• Work required
Return, word for word, the part of the article on the Oak Island shark attack rescue that opens with the words containing "North Carolina Shark" and closes with "of a shark.".

• Document section
North Carolina Shark Attacks: Rescuer Recalls Using Boogie Board String to Save Victim's Life
Paramedic Marie Hildreth was vacationing at the beach with family.
— -- A beachgoer who helped save the 12-year-old girl mauled by a shark off the North Carolina coast says she used strings from a boogie board and a tent to help save the girl’s life.
Marie Hildreth was playing football in the ocean at Oak Island on Sunday with family members when she says a woman came running to tell them to get out of the water because of a shark.
Hildreth, a paramedic for almost 12 years, saw the 12-year-old girl injured on the beach and quickly jumped into help.
“I think in the pictures you can see the boogie board at her head,” Hildreth said today on “Good Morning America.” "I used the string from that and then somebody took string from one of their tents and gave that to me for her leg until we could get fire on scene."

• Dataset content

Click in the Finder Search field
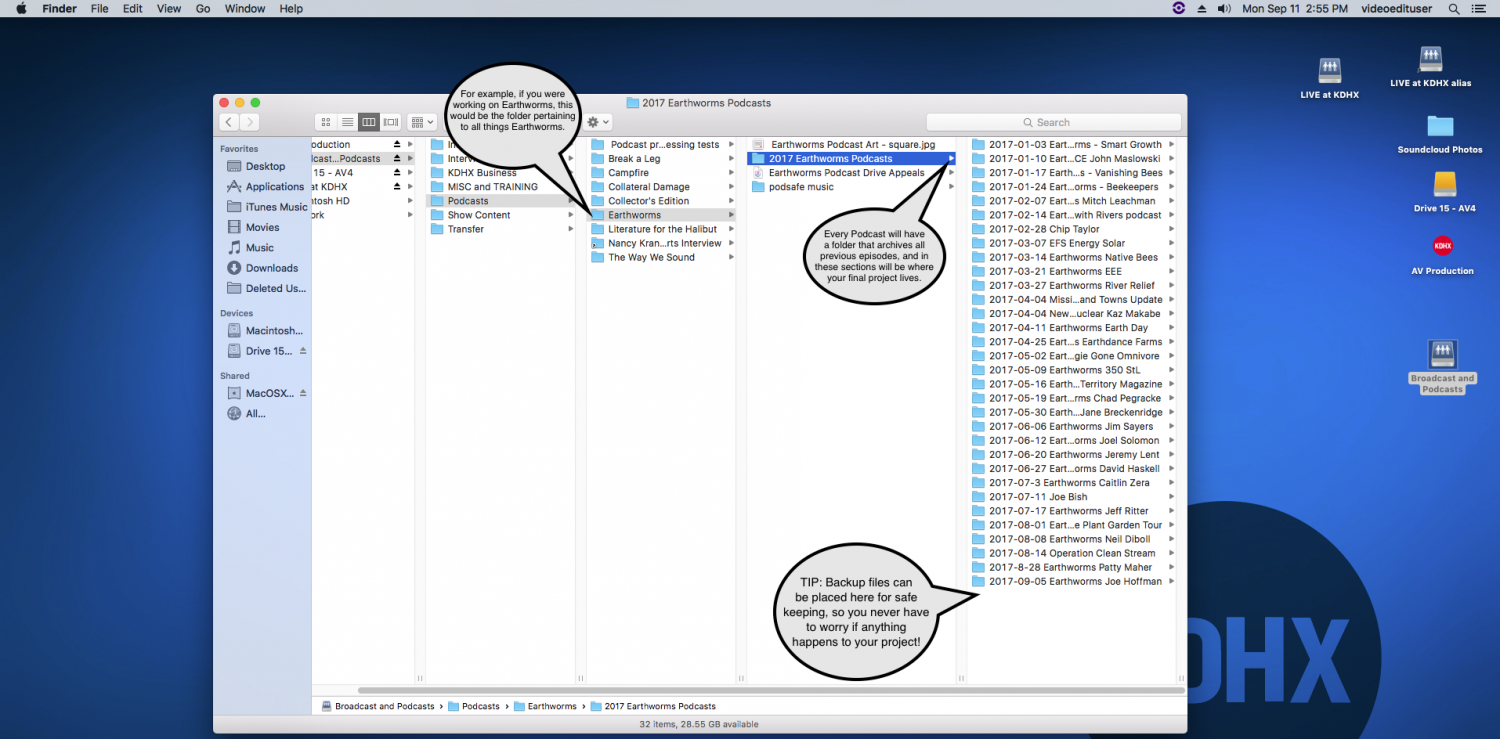tap(1053, 122)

• Written answer
North Carolina Shark Attacks: Rescuer Recalls Using Boogie Board String to Save Victim's Life
Paramedic Marie Hildreth was vacationing at the beach with family.
— -- A beachgoer who helped save the 12-year-old girl mauled by a shark off the North Carolina coast says she used strings from a boogie board and a tent to help save the girl’s life.
Marie Hildreth was playing football in the ocean at Oak Island on Sunday with family members when she says a woman came running to tell them to get out of the water because of a shark.